Comment l’insurrection ouvrière
a réussi le 18 mars 1871
à installer le gouvernement de la Commune de Paris
par Michèle Lepeuve
■ Initiatives spontanées du « peuple travailleur » et rôle des militants ouvriers
Dans le Paris de 1870, il y a une masse de cinq cent mille à six cent mille ouvriers ou petits artisans, la moitié classés comme « indigents », c’est-à-dire rémunérés en dessous du « minimum vital » de l’époque. Ils vivent dans les taudis du centre et de l’est de la capitale, très souvent insalubres. La majorité est analphabète. Le siège de Paris par les Prussiens, à la suite de la défaite de l’armée du Second Empire, aggrave encore leur misère, la majorité est au chômage. La faim les amènera à se nourrir de rats et d’animaux domestiques voire de pain noir !
Dans les quartiers de l’Ouest, s’étalent au contraire le luxe et l’oisiveté des bourgeois et des aristocrates, considérablement enrichis par le développement du capitalisme et protégés par le régime autoritaire du Second Empire.
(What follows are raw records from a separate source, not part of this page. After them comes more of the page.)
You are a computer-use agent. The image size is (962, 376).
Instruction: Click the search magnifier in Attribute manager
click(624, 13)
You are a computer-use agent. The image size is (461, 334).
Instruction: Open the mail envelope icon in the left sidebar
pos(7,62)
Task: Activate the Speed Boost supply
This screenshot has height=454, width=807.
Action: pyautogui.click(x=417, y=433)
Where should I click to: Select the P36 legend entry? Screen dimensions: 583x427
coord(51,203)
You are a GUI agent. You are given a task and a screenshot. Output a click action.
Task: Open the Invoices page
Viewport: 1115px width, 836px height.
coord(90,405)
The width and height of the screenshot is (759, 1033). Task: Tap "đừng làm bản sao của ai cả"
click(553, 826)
Entre septembre 1870 et mars 1871, sept cent mille habitants de ces quartiers quitteront peu à peu la ville, effrayés par les poussées révolutionnaires successives qui mèneront à l’insurrection du 18 mars.
Au moment de la prise du pouvoir par la révolution ouvrière, le peuple travailleur représente les deux tiers de la population parisienne.
C’est l’initiative révolutionnaire de ces « damnés de la terre », hommes et femmes, qui est le moteur des événements.
Le 4 septembre 1870, à l’annonce de l’abdication de Louis Napoléon Bonaparte, c’est leur déferlement sur le Palais-Bourbon qui oblige le bourgeois républicain Gambetta à proclamer la République. En octobre 1870, en janvier, février, puis le 18 mars 1871, jour de l’insurrection, ce sont ces hommes et ces femmes qui sont les principaux acteurs. Ce seront eux qui proposeront les décrets et les mesures du gouvernement communard, qui dresseront plusieurs centaines de barricades dans tous les quartiers pour défendre la Commune et ses acquis.
Mais cette spontanéité imprévisible du peuple, qui est la marque de toutes les révolutions, a été nourrie par l’expérience des combats de classe précédents, transmise par les militants du mouvement ouvrier et démocratique de l’époque.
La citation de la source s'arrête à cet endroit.